=== Extract ===

Principle:Kubeflow Kubeflow Installation Method Selection
| Knowledge Sources | |
|---|---|
| Domains | Kubeflow, Platform Deployment, Architecture Decision |
| Last Updated | 2026-02-13 00:00 GMT |
Overview
Installation method selection is the decision gate where operators choose between deploying Kubeflow via raw manifests (full control, self-managed) or through a packaged distribution (vendor-supported, opinionated defaults).
Description
Kubeflow offers two primary installation paths. The first is Kubeflow Manifests, hosted in the kubeflow/manifests repository, which provides raw kustomize overlays that operators apply directly to their Kubernetes cluster. This path grants maximum flexibility and control over every component, namespace, and configuration, but places the full operational burden on the deploying team. The second path is Packaged Distributions, provided by vendors such as Google (AI Platform Pipelines), AWS (Kubeflow on AWS), Azure, and others. These distributions bundle Kubeflow components with cloud-native integrations, managed identity, and vendor support contracts, but limit customization options.
This principle does not involve any API call or tool invocation. It is a decision gate that must be resolved before proceeding to core infrastructure deployment. The choice affects every downstream step in the workflow, including how Istio, cert-manager, and Dex are provisioned, how components are deployed, and how upgrades are managed over time.

=== Source data ===

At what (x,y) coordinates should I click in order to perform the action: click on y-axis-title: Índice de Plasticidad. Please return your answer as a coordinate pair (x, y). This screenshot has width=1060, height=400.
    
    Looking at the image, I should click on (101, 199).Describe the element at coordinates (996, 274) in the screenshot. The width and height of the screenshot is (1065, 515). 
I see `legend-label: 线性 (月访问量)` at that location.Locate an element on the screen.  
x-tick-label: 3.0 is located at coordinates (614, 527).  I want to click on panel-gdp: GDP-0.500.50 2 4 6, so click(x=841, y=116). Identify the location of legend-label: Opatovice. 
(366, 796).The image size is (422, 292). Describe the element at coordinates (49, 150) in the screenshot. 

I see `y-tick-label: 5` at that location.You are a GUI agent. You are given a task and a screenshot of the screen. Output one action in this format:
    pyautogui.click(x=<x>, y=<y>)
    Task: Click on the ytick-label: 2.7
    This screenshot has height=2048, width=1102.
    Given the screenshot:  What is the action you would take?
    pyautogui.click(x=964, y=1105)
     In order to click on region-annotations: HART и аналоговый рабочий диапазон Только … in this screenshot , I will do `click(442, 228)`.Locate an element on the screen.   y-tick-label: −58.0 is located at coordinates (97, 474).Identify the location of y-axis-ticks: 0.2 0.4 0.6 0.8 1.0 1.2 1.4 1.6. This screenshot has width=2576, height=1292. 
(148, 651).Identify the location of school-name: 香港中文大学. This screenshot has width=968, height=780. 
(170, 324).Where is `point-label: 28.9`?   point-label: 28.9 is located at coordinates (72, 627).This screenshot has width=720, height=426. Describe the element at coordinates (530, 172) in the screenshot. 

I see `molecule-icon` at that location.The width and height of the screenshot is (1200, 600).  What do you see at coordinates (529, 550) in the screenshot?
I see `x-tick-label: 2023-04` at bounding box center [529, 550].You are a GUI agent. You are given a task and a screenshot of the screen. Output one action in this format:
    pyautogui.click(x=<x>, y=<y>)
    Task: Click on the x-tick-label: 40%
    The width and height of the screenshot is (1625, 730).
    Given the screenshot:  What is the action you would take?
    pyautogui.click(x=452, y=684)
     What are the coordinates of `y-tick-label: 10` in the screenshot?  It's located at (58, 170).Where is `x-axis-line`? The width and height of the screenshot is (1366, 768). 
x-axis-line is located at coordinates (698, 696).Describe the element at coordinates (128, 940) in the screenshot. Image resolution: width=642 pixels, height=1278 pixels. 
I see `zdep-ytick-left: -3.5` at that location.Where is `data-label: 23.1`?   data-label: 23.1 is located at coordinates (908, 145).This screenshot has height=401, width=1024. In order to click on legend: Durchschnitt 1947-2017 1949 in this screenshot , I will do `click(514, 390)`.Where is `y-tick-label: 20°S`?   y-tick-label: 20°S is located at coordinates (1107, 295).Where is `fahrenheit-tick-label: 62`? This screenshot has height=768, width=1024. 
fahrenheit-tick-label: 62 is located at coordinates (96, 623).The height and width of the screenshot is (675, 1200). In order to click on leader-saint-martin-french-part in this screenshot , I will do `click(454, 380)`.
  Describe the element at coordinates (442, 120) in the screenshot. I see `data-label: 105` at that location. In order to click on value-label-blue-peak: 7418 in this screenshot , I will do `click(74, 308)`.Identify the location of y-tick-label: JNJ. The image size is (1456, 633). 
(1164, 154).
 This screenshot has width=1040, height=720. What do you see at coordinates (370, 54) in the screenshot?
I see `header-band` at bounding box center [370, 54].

===

■ **Work item A**:
Decide whether each statement agrees with the Kubeflow text: (i) Kubeflow Manifests are hosted in the kubeflow/manifests repository; (ii) packaged distributions allow more customization than raw manifests; (iii) this principle requires an API call. For each, answer yes or no and quote the deciding words.
■ **Work item B**:
Print, without alteration, the portion of the Kubeflow text from "This principle does" to "managed over time.".

■ **Final answer A**:
(i) Yes: "hosted in the kubeflow/manifests repository"
(ii) No: "but limit customization options"
(iii) No: "This principle does not involve any API call or tool invocation."

■ **Final answer B**:
This principle does not involve any API call or tool invocation. It is a decision gate that must be resolved before proceeding to core infrastructure deployment. The choice affects every downstream step in the workflow, including how Istio, cert-manager, and Dex are provisioned, how components are deployed, and how upgrades are managed over time.